Coursera
Udemy
edX
Pluralsight
Khan Academy
Udacity
Codecademy
Moodle
TortoiseGit
SmartGit
SourceTree
GitKraken
GitHub Desktop
Git Extensions
Fork
Tower
Coursera
TortoiseGitFrom courses to degrees it has it all at pr pricing generally cheaper than on campus with big organisations offering course such as (Google, IBM)
Based on our record, Coursera should be more popular than TortoiseGit. It has been mentiond 116 times since March 2021. We are tracking product recommendations and mentions on various public social media platforms and blogs. They can help you identify which product is more popular and what people think of it.
Great starting points include free online courses on platforms like Coursera or books like Mastering Bitcoin by Andreas Antonopoulos. - Source: dev.to / over 1 year ago
Anyway now go to coursera.org and for $49 a month get the Google IT Support Professional cert. That gives you a discount for the A+ exam. With a sob story Coursera may reduce the monthly fee as well. Anyway you are halfway to an IT degree and can be admitted to WGU. Source: over 2 years ago
Instead of homepage link opening to coursera.org it redirects to https://www.coursera.org/programs/american-dream-academy-jzjjt?currentTab=CATALOG. Source: about 3 years ago
In terms of structure, consider following a book like Python for Everybody or Automate the Boring Stuff With Python. One of the hard parts of learning a language like python on your own is knowing what you should learn and the order you should learn it in--resources like these books or online courses you can find on Coursera are great for helping with that. Source: about 3 years ago
You can try searching something up on coursera.org or edx.org. Source: about 3 years ago
Sadly TortoiseGit[1] is only available for Windows :( git-cola[2] is a decent stand-in for TG's commit review window though. [1]: https://tortoisegit.org/ [2]: https://git-cola.github.io/. - Source: Hacker News / over 2 years ago
TortoiseGit Sourcetree Git kraken Some times you need to compare to files you can do this with the notpad++ compare plugin or with Meld. Source: about 3 years ago
Instead on my PC I use TortoiseGit. Most useful for the git log (as a graph), diff with previous versions,, filter files to commit by directory and ability to exclude files from the current commit, and most of all; ease of splitting a commit for each single file into parts by ability to "restore after commit" which allows you to edit a file before the commit and have it automatically restored to the pre-commit... Source: about 3 years ago
If running TeXStudio in Windows, my personal preference is to keep the automatic check-in disabled and to use the manual one (File -> SVN/git -> Check in); this allows an individual commit message with the briefer abstract line, empty line, and the longer report. Perhaps it is less exhaustive then a proper git client (in Windows e.g., tortoise), yet TeXStudio' GUI and integrated version control allows to resolve... Source: over 3 years ago
> We now have a large selection of tools that allow you to visualize what's going on (I use git-kraken), as well as google for help on doing something that isn't in muscle memory.
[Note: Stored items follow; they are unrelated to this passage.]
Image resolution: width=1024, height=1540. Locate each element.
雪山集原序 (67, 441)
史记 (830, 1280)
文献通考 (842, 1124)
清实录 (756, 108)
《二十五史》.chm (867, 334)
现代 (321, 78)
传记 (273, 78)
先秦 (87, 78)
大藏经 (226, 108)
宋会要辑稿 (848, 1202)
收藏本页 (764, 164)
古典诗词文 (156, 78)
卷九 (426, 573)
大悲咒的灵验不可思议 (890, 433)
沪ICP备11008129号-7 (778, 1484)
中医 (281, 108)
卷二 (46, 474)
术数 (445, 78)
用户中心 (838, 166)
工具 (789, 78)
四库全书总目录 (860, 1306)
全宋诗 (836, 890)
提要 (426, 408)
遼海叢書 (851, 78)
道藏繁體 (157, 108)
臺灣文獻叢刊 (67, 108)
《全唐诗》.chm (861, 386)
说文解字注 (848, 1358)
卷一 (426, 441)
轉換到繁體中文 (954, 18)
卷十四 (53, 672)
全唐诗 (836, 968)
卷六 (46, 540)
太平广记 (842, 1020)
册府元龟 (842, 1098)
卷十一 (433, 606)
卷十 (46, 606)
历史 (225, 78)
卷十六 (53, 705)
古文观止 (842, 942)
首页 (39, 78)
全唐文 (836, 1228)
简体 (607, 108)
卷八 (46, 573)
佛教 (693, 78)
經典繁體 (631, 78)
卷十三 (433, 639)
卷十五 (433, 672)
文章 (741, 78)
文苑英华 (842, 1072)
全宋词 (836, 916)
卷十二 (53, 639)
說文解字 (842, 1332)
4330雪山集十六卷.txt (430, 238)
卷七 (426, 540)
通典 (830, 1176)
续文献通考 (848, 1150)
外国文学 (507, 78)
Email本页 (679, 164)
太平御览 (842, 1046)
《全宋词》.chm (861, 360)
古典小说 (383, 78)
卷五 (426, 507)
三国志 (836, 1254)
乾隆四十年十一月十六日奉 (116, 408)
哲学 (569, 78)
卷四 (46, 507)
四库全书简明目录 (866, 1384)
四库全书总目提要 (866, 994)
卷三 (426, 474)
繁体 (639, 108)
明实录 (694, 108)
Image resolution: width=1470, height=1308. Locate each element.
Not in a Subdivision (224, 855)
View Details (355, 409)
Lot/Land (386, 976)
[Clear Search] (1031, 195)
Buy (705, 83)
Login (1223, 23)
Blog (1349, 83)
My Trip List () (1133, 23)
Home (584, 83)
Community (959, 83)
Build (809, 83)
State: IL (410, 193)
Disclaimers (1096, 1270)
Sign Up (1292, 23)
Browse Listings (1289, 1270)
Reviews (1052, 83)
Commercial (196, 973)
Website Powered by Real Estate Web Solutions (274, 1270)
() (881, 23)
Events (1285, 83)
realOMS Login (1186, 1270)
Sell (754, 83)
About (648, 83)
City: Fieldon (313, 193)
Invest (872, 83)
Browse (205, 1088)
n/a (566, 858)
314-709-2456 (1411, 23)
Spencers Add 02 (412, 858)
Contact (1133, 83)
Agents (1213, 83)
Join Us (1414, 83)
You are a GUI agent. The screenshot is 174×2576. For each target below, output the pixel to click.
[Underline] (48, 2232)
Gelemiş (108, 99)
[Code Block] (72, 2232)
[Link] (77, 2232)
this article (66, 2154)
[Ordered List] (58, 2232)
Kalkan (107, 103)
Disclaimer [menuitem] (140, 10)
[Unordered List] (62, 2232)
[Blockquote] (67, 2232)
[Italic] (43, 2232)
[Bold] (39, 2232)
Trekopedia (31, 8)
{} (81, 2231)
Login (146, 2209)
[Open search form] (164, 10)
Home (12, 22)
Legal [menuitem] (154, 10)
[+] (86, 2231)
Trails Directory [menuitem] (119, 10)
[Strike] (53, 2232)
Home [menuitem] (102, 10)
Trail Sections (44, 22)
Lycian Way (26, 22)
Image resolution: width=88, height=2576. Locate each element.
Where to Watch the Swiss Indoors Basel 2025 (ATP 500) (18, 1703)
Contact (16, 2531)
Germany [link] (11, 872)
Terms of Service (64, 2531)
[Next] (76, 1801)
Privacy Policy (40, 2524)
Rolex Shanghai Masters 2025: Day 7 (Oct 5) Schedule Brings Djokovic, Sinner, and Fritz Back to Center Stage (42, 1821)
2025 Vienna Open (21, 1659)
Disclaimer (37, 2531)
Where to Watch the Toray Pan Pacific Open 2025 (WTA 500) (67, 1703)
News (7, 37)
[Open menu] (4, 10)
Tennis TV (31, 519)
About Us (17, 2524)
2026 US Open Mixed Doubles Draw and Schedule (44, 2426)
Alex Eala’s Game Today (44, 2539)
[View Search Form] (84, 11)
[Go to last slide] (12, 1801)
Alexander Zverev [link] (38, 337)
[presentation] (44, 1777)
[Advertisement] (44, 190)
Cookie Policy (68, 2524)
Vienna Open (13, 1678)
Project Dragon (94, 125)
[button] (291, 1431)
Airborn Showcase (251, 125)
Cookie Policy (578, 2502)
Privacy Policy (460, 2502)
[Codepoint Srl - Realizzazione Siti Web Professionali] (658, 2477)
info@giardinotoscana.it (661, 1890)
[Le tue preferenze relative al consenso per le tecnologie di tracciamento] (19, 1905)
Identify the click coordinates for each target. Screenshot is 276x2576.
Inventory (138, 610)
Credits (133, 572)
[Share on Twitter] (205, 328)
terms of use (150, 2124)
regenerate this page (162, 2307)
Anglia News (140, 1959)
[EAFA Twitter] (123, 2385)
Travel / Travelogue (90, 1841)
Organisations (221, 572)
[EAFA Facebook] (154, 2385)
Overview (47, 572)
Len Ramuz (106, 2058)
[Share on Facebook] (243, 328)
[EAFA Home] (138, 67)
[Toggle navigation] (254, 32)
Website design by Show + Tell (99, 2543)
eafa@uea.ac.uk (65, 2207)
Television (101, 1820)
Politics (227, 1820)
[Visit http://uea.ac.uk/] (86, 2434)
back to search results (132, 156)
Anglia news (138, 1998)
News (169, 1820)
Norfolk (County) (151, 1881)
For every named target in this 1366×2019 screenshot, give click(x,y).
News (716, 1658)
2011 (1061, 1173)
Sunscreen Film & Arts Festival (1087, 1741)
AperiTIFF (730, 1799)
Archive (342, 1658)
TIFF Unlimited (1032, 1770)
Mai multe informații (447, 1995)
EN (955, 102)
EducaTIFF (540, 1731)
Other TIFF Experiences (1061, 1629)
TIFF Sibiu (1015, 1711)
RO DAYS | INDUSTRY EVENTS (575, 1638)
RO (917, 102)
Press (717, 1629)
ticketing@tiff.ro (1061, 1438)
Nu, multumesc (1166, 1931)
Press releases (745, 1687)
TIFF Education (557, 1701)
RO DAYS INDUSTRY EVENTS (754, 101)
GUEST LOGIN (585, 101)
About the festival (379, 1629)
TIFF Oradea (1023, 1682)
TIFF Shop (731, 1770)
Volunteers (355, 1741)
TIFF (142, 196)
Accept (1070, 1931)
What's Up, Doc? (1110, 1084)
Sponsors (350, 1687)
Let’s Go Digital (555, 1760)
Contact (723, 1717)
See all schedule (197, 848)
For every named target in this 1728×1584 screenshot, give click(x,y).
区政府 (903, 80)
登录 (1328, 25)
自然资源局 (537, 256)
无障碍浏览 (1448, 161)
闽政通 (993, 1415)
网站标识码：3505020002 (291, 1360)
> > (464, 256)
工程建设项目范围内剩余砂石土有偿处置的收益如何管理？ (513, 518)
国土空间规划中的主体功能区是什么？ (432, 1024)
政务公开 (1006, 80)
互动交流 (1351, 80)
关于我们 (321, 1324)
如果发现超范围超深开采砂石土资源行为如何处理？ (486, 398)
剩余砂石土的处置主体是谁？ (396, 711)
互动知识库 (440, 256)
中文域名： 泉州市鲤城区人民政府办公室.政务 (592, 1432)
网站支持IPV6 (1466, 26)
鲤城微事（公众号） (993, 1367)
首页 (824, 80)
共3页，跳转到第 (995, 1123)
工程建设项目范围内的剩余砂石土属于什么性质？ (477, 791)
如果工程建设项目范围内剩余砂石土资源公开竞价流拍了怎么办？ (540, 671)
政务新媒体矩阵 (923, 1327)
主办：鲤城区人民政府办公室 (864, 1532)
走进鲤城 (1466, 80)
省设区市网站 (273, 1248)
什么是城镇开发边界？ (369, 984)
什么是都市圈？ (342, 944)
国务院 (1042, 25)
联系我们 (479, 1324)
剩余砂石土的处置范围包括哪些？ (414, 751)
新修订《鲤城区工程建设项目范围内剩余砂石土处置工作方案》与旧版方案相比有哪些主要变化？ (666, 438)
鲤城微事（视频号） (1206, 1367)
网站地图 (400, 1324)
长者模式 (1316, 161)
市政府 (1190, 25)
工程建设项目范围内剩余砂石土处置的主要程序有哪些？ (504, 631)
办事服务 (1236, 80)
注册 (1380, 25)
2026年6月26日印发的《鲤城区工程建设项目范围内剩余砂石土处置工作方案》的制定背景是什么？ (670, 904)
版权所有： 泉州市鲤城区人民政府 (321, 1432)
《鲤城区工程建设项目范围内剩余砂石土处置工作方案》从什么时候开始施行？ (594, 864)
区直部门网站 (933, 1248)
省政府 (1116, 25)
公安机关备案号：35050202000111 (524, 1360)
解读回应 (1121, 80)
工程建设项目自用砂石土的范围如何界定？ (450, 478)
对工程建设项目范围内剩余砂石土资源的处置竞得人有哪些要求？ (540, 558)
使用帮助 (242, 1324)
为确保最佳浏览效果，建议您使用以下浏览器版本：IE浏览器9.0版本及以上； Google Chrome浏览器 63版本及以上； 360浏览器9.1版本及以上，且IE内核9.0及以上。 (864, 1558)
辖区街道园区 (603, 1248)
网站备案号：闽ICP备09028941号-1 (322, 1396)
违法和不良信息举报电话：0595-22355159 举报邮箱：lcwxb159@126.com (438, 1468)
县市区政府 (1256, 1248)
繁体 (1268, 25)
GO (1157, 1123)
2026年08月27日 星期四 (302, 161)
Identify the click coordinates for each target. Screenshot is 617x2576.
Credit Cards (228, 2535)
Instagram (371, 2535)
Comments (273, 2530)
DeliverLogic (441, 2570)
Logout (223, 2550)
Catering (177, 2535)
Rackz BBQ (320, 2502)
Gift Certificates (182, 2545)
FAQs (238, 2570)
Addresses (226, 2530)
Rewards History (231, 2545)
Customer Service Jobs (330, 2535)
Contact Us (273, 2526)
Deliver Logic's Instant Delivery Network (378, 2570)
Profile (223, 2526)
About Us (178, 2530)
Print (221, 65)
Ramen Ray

Git Kraken is excellent, though Git has a page on various GUIs, many of which are free with no restrictions: https://git-scm.com/downloads/guis Personally, on Windows I like SourceTree: https://www.sourcetreeapp.com/ Some that have... - Source: Hacker News / over 3 years ago
Udemy - Online Courses - Learn Anything, On Your Schedule
SmartGit - SmartGit is a front-end for the distributed version control system Git and runs on Windows, Mac OS...
edX - Best Courses. Top Institutions. Learn anytime, anywhere.
SourceTree - Mac and Windows client for Mercurial and Git.
Pluralsight - Pluralsight is a learning management system (LMS) that helps aspiring tech professionals learn the basics of the trade and lets established professionals expand their skill sets.
GitKraken - The intuitive, fast, and beautiful cross-platform Git client.